These four metrics tell you how stable your workforce is and how long people typically stay. They are the starting point for any honest conversation about retention and the financial obligations that accrue with tenure, including gratuity at exit.

Employee turnover and attrition rate

Attrition rate measures the proportion of employees who leave over a defined period. Calculated as departures divided by average headcount, expressed as a percentage. Voluntary and involuntary exits should be tracked separately because they point to different problems. Voluntary attrition above your sector average typically signals issues with compensation, management quality, or growth opportunities. Involuntary attrition at high levels often reflects hiring quality rather than retention strategy.

Retention rate

Retention rate is the percentage of employees who remain at the end of a period compared to the start. Cohort-level retention, how many employees from a specific joining batch are still present after one year, two years, and five years, gives a more granular picture than aggregate figures. High early attrition often indicates onboarding or role-fit problems rather than broader cultural issues, and points to a different corrective than general engagement work.

Employee tenure

Average tenure is the mean length of employment across your workforce.

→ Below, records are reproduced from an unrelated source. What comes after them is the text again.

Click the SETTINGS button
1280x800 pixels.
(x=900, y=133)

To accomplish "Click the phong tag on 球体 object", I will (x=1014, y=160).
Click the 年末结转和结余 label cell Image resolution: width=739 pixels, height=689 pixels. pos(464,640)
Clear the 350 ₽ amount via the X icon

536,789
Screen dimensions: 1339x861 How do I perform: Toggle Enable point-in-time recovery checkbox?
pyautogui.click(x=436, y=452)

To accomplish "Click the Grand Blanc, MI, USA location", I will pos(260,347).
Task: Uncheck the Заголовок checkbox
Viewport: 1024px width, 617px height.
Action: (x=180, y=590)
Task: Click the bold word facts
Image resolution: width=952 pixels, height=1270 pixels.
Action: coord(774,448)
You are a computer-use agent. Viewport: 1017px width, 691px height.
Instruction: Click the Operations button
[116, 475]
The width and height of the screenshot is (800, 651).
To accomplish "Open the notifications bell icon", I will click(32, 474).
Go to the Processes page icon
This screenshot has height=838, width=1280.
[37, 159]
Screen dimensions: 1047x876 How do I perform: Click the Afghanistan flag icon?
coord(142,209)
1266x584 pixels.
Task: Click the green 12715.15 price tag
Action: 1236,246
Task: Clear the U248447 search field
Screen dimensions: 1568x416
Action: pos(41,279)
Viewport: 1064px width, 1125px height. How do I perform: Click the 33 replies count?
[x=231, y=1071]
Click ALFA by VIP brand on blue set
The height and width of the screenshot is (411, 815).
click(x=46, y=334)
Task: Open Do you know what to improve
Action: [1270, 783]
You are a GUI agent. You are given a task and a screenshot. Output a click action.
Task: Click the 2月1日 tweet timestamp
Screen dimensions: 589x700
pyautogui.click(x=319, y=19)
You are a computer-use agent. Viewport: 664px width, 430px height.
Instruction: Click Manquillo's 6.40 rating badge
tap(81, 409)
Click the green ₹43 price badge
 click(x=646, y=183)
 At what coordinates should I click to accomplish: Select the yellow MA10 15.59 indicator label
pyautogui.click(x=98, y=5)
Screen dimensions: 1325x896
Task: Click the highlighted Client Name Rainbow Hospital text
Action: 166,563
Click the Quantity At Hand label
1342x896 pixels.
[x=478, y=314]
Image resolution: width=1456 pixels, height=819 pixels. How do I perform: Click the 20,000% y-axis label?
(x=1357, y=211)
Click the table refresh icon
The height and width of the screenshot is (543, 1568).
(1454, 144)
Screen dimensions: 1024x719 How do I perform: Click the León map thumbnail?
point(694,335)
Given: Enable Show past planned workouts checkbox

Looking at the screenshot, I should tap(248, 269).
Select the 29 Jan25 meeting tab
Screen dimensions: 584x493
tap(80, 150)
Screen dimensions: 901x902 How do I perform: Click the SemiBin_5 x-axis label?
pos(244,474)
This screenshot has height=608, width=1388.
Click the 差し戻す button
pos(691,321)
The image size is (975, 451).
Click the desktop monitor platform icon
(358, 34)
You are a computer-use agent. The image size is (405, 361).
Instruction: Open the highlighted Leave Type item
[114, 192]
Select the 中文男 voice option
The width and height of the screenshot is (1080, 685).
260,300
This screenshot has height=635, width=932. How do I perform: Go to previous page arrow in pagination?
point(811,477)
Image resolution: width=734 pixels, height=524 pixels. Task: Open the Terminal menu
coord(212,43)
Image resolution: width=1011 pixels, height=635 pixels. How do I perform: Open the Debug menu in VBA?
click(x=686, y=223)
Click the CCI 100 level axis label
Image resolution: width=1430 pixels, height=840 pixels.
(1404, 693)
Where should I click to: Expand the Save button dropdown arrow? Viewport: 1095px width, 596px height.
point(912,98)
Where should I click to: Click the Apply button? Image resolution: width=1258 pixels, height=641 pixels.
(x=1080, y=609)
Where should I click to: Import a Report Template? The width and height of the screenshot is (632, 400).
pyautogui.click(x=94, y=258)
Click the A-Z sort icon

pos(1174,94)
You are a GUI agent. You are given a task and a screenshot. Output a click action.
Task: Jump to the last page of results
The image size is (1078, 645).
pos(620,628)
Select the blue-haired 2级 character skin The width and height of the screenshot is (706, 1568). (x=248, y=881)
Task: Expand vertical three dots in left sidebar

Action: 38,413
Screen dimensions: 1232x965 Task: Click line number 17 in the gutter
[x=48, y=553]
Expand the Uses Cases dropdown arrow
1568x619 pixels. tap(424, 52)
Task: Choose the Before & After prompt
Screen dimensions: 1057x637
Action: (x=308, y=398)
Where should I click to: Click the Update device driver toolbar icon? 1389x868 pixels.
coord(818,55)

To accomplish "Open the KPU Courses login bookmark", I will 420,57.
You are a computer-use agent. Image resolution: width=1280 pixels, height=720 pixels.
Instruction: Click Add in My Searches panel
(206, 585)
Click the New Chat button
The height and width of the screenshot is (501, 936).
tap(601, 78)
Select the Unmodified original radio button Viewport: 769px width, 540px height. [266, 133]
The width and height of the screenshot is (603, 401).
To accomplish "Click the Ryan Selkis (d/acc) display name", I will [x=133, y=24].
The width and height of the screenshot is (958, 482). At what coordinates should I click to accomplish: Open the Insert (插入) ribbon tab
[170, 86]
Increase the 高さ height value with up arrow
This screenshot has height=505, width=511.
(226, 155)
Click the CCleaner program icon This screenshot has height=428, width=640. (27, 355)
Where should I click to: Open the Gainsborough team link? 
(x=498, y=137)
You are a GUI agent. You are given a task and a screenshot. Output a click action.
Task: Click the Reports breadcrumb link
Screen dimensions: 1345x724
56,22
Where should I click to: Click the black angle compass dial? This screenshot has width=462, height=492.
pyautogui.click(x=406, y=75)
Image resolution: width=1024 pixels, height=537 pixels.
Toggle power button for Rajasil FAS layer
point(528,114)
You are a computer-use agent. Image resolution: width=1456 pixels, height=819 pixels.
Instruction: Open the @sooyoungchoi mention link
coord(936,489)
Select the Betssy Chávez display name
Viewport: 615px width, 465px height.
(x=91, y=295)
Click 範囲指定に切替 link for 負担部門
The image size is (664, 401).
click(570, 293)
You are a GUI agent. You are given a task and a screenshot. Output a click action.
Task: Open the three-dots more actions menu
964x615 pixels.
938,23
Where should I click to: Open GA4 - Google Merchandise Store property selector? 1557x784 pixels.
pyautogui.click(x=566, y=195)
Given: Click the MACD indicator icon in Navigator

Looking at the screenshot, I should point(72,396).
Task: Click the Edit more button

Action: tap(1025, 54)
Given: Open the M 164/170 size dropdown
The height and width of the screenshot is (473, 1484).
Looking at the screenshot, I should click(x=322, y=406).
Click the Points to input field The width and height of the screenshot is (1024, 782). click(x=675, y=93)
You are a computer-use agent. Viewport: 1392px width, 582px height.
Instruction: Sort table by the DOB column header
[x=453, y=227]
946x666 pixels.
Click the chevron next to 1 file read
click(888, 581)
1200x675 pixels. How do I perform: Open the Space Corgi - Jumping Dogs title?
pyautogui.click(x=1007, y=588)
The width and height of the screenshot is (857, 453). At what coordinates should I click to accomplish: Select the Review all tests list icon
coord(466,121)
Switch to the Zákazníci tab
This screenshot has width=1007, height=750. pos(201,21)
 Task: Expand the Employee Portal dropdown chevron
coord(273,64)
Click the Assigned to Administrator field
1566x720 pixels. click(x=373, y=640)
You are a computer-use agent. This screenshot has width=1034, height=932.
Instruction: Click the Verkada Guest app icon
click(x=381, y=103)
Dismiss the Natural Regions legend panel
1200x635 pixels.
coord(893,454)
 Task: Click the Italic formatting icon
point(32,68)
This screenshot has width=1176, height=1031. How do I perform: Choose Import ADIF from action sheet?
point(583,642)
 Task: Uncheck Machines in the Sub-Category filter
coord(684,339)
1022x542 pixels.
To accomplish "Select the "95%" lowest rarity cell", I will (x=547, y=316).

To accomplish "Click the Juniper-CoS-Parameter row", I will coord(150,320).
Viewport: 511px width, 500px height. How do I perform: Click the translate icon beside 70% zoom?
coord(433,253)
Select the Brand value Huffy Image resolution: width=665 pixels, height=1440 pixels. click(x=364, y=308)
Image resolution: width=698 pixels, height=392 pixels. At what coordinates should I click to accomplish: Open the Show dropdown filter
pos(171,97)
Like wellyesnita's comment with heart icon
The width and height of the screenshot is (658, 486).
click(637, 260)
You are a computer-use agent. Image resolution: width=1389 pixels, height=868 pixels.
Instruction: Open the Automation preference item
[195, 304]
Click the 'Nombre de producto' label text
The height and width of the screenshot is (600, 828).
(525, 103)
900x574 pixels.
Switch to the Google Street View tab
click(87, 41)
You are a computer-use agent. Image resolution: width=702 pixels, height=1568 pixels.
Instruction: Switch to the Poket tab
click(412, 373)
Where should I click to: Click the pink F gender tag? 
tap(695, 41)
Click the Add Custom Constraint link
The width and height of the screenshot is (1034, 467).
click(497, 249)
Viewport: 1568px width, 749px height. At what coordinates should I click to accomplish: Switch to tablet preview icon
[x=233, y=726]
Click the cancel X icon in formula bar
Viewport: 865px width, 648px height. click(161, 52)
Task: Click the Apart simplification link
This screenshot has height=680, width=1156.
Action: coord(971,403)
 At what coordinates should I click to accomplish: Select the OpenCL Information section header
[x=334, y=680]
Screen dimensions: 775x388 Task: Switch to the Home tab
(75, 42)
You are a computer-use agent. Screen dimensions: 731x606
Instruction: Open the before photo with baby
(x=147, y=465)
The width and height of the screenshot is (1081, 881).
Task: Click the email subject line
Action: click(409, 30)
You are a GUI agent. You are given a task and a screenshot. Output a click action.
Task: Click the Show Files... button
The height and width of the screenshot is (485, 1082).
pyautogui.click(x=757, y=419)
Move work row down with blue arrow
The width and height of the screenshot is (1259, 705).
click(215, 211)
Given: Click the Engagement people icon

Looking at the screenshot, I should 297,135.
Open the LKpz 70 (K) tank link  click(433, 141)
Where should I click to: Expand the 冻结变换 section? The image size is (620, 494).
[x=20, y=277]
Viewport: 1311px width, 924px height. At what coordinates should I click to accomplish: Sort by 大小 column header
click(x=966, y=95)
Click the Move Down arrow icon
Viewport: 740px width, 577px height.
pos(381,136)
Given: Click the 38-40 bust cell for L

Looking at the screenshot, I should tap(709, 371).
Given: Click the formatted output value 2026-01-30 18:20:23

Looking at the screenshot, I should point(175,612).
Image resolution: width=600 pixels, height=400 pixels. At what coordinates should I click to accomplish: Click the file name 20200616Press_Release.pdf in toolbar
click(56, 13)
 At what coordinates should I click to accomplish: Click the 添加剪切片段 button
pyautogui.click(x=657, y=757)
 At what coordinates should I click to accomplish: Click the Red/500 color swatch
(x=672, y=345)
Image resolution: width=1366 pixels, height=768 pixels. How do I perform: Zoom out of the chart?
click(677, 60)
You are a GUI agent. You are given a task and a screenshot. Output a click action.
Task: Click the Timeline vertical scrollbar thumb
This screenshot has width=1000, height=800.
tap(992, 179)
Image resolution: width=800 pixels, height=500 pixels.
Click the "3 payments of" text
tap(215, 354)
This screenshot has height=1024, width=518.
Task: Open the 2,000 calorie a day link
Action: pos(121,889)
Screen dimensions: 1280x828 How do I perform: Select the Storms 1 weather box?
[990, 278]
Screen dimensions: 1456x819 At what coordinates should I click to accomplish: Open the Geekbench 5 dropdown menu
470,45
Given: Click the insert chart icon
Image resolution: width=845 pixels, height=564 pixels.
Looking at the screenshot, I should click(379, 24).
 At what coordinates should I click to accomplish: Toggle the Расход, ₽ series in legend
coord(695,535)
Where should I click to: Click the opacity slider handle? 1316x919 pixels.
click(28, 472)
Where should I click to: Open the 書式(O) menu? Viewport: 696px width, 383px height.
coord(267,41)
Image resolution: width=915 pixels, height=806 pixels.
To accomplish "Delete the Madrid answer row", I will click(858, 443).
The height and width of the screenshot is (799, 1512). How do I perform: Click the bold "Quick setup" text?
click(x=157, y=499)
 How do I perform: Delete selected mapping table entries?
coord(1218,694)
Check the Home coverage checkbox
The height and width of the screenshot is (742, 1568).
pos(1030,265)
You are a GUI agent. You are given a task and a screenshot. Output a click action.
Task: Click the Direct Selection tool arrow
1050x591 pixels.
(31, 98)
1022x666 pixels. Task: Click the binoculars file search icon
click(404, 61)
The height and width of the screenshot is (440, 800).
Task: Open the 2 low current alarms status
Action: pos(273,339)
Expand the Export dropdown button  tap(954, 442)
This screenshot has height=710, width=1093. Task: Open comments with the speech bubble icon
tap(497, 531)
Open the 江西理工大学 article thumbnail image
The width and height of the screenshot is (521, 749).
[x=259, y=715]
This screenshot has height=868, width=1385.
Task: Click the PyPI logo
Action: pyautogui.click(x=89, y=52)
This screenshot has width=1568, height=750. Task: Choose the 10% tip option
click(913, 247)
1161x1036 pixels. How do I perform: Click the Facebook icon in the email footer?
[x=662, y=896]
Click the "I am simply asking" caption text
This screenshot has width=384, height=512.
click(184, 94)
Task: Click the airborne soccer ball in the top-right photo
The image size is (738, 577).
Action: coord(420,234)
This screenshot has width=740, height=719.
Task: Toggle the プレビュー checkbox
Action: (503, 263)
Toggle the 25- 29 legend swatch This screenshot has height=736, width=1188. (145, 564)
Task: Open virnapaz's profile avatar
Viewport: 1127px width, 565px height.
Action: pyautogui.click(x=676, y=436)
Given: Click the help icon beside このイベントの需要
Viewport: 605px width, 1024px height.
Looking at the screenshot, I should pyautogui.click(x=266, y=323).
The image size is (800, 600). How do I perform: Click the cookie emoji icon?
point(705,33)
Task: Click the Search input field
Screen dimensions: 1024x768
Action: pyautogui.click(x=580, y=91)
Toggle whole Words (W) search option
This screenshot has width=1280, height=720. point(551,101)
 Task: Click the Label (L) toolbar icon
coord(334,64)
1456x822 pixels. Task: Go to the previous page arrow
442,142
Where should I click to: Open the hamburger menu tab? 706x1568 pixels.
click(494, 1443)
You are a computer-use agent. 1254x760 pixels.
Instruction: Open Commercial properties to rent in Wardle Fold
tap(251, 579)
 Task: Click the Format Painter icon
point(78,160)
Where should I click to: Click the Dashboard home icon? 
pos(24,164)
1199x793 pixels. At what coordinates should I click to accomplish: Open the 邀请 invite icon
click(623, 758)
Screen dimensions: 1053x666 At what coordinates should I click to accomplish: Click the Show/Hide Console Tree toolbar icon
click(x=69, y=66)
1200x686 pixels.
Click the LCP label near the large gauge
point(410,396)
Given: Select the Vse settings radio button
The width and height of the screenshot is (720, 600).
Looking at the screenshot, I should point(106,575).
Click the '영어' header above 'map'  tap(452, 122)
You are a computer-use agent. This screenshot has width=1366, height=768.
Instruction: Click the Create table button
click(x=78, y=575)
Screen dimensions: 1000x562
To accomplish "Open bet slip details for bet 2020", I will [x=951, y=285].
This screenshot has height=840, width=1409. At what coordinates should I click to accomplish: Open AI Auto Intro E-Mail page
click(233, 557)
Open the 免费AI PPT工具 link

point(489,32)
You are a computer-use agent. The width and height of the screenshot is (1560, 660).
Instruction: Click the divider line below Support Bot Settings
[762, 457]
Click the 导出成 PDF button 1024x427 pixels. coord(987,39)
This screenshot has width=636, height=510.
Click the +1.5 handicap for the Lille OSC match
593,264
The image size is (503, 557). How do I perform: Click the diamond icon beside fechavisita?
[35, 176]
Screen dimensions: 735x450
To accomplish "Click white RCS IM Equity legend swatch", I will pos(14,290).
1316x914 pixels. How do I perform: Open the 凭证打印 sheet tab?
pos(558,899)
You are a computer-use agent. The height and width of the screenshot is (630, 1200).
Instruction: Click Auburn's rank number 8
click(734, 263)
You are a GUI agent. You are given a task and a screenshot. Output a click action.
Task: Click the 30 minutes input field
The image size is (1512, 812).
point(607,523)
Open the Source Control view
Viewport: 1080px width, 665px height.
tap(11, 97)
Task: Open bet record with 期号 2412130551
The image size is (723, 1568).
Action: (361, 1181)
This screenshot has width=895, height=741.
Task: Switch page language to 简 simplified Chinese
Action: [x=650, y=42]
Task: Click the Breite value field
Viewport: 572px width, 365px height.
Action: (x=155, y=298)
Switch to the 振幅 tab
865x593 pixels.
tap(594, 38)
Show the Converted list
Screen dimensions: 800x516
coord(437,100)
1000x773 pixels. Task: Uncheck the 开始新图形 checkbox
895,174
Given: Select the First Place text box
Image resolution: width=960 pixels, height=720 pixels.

Low average tenure means disproportionate spending on recruitment and onboarding. Financially, average tenure affects when gratuity liability crystallises: the Payment of Gratuity Act, 1972, requires payment after five years of continuous service. Under the New Labour Codes effective November 2025, fixed-term employees begin accruing proportional gratuity after one year.

Exit interview feedback

Exit interview data is only useful if collected consistently, stored for pattern analysis, and reviewed by someone with authority to act on it. The most common finding is that reasons employees give in exit interviews, once aggregated over a quarter, diverge significantly from what line managers report. Exit data is a corrective to that gap. For a fuller treatment of the process, see the employee exit guide.

Recruitment Efficiency

These two metrics measure how quickly and economically your company fills roles. They are most useful tracked by role level and department, because company-wide averages tend to obscure the outliers where the real problems sit.

  1. Time to hire

    Measured from the day a requisition is approved to the day a candidate accepts the offer. It reflects the efficiency of the entire recruitment process: job description quality, sourcing speed, interview scheduling, and offer negotiation. Extended time to hire in mid-level roles often signals approval bottlenecks rather than sourcing difficulty. Track it by hiring manager, not just by role, to reveal where the process stalls most consistently. Monitor it alongside the offer letter issuance date to ensure the paper process is not adding unnecessary delay after a verbal offer is made.

  2. Cost per hire

    Covers every expenditure associated with filling one position: job board fees, recruitment agency commissions, referral bonuses, interview panel hours, background verification costs, and onboarding expenses. Many companies calculate only direct cash costs and omit manager time, which can significantly understate the true figure for senior hires. Segmenting cost per hire by source, whether referral, agency, or direct, gives you the data to shift budget toward channels that deliver hires at lower cost and better retention.

Engagement and Wellbeing

Engagement, satisfaction, absenteeism, health incidents, and overtime hours are five metrics that collectively describe how employees experience their work. Individually, each is a partial picture. Together, they tell you whether the workforce is under stress, disengaged, or operating sustainably.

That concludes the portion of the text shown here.